What are web services? While this might seem a simple question, this book demonstrates that the query has many answers. Much of this is because the typical conversation about web services suffers from the blending of several distinct concepts. Most software developers focus on the technical underpinnings that make communication possible (such as SOAP and XML-RPC). Others add to the web services category developer infrastructure, such as WSDL, the Web Services Description Language. Some even include a wide host of other pieces, including a mind-numbing array of standards (some real, some theoretical).
Because of this confusion, we must define what is meant by the term web services. Here's a good start:
Web Services: A vague term that refers to distributed or virtual applications or processes that use the Internet to link activities or software components. A travel Web site that takes a reservation from a customer, and then sends a message to a hotel application, accessed via the Web, to determine if a room is available, books it, and tells the customer he or she has a reservation is an example of a Web Services application.
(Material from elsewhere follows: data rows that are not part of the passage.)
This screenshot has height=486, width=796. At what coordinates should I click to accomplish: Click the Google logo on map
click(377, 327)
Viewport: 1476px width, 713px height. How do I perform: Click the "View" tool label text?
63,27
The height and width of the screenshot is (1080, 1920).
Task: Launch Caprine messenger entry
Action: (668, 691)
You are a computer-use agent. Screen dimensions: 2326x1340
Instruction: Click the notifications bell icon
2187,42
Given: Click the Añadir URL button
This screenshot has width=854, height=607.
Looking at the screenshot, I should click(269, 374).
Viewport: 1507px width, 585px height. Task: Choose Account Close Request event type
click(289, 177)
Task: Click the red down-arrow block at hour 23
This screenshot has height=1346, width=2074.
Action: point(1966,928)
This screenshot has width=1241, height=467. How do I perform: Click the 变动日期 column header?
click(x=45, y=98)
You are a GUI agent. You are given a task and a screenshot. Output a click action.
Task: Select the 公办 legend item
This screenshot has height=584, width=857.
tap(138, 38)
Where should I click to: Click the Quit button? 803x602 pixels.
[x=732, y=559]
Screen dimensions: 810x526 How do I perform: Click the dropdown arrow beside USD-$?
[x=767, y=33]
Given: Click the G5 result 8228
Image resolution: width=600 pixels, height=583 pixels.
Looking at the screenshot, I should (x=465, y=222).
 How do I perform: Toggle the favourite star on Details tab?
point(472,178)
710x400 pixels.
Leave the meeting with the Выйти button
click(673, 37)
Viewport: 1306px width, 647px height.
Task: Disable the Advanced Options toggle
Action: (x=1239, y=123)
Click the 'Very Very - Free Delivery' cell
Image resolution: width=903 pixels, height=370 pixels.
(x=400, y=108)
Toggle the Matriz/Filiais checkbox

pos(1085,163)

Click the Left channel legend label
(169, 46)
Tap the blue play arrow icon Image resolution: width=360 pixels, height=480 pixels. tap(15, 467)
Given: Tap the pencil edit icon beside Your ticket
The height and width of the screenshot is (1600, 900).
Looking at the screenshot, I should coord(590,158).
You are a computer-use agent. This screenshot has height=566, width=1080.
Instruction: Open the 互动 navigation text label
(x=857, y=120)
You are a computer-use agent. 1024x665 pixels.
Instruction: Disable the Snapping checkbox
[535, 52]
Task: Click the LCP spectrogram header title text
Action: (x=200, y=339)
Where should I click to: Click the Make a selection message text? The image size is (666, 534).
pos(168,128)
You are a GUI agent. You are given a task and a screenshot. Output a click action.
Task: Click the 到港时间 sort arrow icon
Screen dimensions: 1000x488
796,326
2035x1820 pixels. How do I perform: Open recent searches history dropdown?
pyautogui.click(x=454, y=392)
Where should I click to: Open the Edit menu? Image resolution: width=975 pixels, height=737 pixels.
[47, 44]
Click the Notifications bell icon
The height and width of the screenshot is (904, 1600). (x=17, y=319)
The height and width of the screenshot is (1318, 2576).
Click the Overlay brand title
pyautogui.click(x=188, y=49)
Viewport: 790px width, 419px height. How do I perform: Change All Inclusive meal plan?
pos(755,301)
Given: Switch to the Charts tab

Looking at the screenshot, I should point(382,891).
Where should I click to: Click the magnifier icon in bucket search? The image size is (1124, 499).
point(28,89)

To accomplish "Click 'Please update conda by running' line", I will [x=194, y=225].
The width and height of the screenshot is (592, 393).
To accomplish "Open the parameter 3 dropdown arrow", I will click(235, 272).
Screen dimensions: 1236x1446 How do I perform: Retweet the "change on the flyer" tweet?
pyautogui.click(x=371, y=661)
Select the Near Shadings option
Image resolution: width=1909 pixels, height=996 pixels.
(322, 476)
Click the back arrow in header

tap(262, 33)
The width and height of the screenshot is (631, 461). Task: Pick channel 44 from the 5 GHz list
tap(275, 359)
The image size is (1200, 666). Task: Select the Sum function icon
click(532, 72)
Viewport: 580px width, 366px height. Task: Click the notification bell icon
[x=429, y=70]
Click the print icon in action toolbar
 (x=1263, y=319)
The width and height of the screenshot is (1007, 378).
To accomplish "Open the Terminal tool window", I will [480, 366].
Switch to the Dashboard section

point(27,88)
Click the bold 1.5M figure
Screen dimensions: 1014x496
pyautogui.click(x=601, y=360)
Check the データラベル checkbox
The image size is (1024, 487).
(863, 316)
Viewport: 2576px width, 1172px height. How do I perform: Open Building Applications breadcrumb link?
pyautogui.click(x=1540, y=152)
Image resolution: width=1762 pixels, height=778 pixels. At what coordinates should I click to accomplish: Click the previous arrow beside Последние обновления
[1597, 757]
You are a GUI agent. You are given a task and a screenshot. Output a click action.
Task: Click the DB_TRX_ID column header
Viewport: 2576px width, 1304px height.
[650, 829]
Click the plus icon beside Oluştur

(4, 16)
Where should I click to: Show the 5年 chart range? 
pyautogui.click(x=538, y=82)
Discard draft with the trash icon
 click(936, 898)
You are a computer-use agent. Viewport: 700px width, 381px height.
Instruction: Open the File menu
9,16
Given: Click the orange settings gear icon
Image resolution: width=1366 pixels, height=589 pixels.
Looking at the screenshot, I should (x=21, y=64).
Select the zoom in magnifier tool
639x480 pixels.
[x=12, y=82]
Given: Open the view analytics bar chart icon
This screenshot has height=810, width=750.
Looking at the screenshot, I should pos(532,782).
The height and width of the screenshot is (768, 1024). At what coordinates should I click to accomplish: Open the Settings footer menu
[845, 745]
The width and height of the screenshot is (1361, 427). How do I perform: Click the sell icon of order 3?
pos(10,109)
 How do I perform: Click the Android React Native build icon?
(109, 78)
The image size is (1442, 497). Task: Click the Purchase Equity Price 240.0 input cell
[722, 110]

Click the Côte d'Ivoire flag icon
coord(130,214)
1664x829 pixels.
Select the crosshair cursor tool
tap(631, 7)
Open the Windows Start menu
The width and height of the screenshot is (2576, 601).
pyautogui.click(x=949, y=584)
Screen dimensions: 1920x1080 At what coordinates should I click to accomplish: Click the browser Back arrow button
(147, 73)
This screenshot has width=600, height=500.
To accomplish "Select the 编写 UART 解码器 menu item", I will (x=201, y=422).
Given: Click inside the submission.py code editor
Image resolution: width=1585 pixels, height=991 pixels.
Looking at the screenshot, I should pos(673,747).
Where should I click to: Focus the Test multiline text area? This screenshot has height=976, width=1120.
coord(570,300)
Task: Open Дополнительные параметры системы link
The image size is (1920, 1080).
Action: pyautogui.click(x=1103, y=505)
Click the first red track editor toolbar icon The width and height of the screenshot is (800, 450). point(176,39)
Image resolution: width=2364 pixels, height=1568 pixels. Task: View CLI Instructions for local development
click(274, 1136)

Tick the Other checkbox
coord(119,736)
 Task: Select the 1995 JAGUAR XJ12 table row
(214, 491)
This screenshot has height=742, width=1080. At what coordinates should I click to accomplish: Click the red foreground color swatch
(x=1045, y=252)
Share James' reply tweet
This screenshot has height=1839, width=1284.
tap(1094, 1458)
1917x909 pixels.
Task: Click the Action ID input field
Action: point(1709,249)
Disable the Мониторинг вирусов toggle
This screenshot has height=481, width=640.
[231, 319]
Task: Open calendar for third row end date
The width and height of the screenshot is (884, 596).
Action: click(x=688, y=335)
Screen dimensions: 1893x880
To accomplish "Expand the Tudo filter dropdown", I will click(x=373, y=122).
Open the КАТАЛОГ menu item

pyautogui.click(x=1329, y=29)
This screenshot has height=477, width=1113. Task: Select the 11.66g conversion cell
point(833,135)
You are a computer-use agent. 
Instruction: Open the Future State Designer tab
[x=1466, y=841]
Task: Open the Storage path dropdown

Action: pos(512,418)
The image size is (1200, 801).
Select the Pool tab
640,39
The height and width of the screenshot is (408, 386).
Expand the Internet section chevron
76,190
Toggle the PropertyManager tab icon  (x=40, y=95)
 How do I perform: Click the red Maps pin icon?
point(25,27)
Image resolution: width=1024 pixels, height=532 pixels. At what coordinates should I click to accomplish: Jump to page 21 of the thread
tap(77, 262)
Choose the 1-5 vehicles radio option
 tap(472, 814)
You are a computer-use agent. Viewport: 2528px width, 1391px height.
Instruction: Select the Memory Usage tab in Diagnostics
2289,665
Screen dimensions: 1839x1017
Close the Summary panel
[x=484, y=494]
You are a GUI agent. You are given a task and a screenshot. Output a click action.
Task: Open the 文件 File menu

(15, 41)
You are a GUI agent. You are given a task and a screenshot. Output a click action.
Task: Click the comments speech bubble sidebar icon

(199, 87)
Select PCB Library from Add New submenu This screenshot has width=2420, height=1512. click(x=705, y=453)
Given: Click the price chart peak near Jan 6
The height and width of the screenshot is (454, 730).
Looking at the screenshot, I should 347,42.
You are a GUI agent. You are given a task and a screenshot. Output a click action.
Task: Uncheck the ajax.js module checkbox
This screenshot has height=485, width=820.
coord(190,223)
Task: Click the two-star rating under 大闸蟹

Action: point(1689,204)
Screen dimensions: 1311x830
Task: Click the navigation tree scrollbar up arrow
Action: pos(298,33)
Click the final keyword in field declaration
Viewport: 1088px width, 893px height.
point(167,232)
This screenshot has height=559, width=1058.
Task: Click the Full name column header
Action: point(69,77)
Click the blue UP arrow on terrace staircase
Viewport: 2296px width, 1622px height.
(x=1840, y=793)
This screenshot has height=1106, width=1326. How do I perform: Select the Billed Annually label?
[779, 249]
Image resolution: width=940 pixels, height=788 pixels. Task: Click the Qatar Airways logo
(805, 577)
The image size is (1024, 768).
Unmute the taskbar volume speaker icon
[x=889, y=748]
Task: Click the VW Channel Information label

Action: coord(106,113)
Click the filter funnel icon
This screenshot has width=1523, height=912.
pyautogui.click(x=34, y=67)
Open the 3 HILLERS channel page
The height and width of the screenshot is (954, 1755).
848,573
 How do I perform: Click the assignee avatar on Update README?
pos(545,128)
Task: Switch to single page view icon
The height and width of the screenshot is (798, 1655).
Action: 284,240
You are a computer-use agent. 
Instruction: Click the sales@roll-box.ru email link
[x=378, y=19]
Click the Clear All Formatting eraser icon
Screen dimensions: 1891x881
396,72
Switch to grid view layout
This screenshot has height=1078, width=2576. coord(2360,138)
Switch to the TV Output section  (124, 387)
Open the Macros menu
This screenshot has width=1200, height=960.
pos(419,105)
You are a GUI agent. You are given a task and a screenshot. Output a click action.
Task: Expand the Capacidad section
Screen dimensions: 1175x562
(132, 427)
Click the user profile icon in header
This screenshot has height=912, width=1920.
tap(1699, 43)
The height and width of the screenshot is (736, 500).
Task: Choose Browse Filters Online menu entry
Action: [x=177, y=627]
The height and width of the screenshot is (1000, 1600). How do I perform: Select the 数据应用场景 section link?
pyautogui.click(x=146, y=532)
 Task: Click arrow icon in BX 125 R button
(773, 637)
This is a great start, but it still needs to be clarified a bit. This book doesn't engage in an intellectual debate as to the "correctness" of web services on a theological level. Instead, it focuses on the practical, real world usage of web services. For this book's purposes, web services are the latest evolution in distributed computing, allowing for structured communication via Internet protocols. As you'll see, this includes everything from sending HTTP GET commands to retrieving an XML document through the use of SOAP and various vendor SDKs.